I’m fascinated by other people’s talents and skills. Musicians, novelists, dancers … anyone who has a specific ability that they’ve honed and perfected. And kudos to those who share their talent and touch the lives of others – from teaching classes or performing on stage, to simply going to work every day, in the case of a steady-handed surgeon.
Perhaps my fascination stems from the fact that, well, I’m not really sure I have any specific talents. I dabble in photography and love to cook, but those are hobbies I enjoy as opposed to special abilities I possess or have perfected.
My interest grew enormously when I recently attended Cirque du Soleil’s Totem in San Jose and witnessed some unusual and stunning performances. Granted, I’d never experienced a circus before: not when I was a kid to see princely tigers jump through hoops and massive elephants balance on their hind legs, nor a “humane,” human-only circus.
Actually, that’s not quite true. Some friends and I attended a Cirque Berzerk show a few years ago down in Los Angeles, but just before the show started, I received a phone call that my uncle had died. Needless to say, the entire show and our trip back home was a blur.
So my hopes were high for Totem, being that I had no real reference on which to compare it. And my hopes were easily surpassed. I left the blue circus tent with acts replaying and questions swirling in mind. First and foremost: How do they do that?
How does a person realize she can balance on a tall unicycle while tossing bowls with her feet onto the head of other unicyclists?
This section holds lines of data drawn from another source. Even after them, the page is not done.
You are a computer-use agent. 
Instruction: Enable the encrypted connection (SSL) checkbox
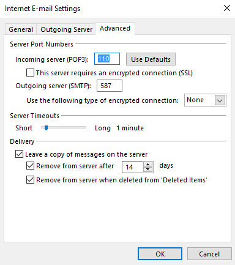point(30,73)
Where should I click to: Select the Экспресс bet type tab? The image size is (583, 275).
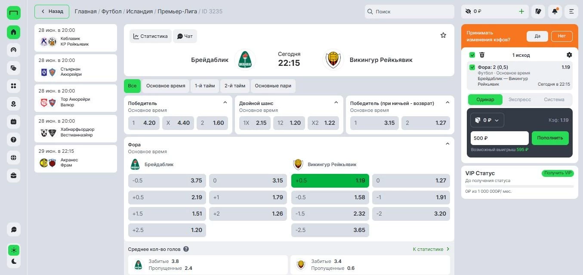(x=520, y=99)
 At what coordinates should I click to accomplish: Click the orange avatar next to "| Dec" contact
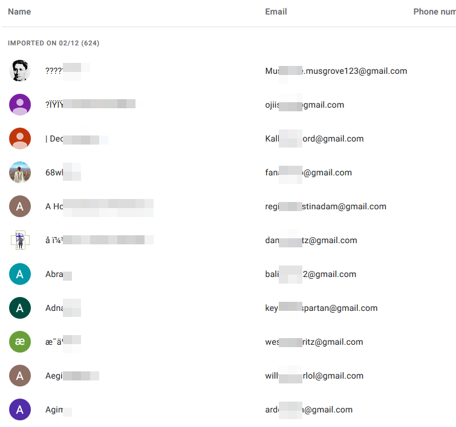[x=20, y=139]
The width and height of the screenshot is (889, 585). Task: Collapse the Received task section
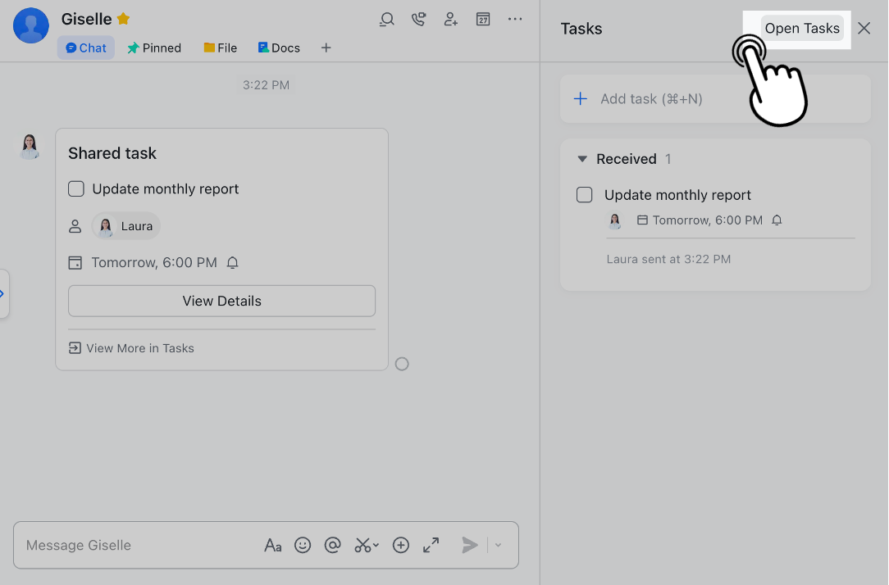[x=583, y=159]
How does another know that, while a unicycle may not be his forte, he’s an amazing roller skater who can perform tricks on a small circular surface while spinning his partner?
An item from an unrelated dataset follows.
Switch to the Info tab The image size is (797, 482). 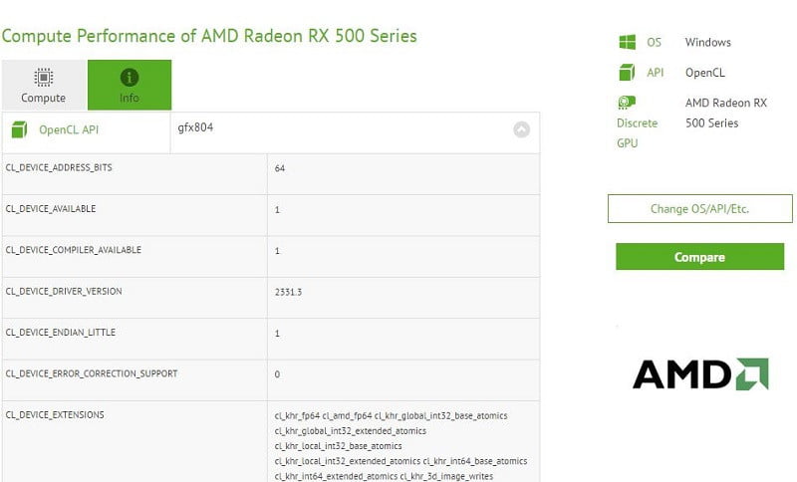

I could go on and on – the costumes, the pole balancers, the band, the clowns.
Some might wonder what talent a clown possesses, but when public speaking is one of people’s greatest fears, I wonder how many of us could get up in front of a crowd and become a successful joker. I imagine it takes guts and good timing – not to mention a natural ability to make others smile. (Or run, since clowns are sometimes on that same list of greatest fears.)
A friend of mine and her fiancé were once a part of Cirque du Soleil (he was a clown in Kooza), and she shared with me what their life was like behind the scenes: the money was good, the travel could be taxing, the interactions between cast members and technicians were interesting. There were language barriers, injuries – broken bones, torn Achilles tendons – and, as with any job, small rivalries between a few.
I can’t imagine being a circus performer is just any job, but I suppose when your specific skill involves a trapeze or dancing with hoops, you need to seek out an appropriate venue in which to share and showcase it.
It makes me wonder if people are born with innate abilities, or perhaps specific talents that lean toward genetics. I imagine the child of two musicians would be more musically inclined than, say, the child of two people who weren’t interested in music.
Then again, I suppose some people simply find something they’re passionate about and become skilled in it over time. A professional chef isn’t born clutching a spatula, nor a dancer wearing ballet slippers. Maybe it comes down to environment and what activities parents push their child toward.
Who knows what would have happened if I’d taken those piano lessons my folks suggested when I was young or if I’d put more effort into those drawing classes when teachers told me I had a natural ability.
Maybe it’s about time I pick up some charcoal pencils again and see if it’s still there. But if for some reason it’s not, I guess it’s never to late to try something new and see what happens.
Who knows? Maybe somewhere, deep inside, is a bowl-tossing unicyclist just waiting to emerge.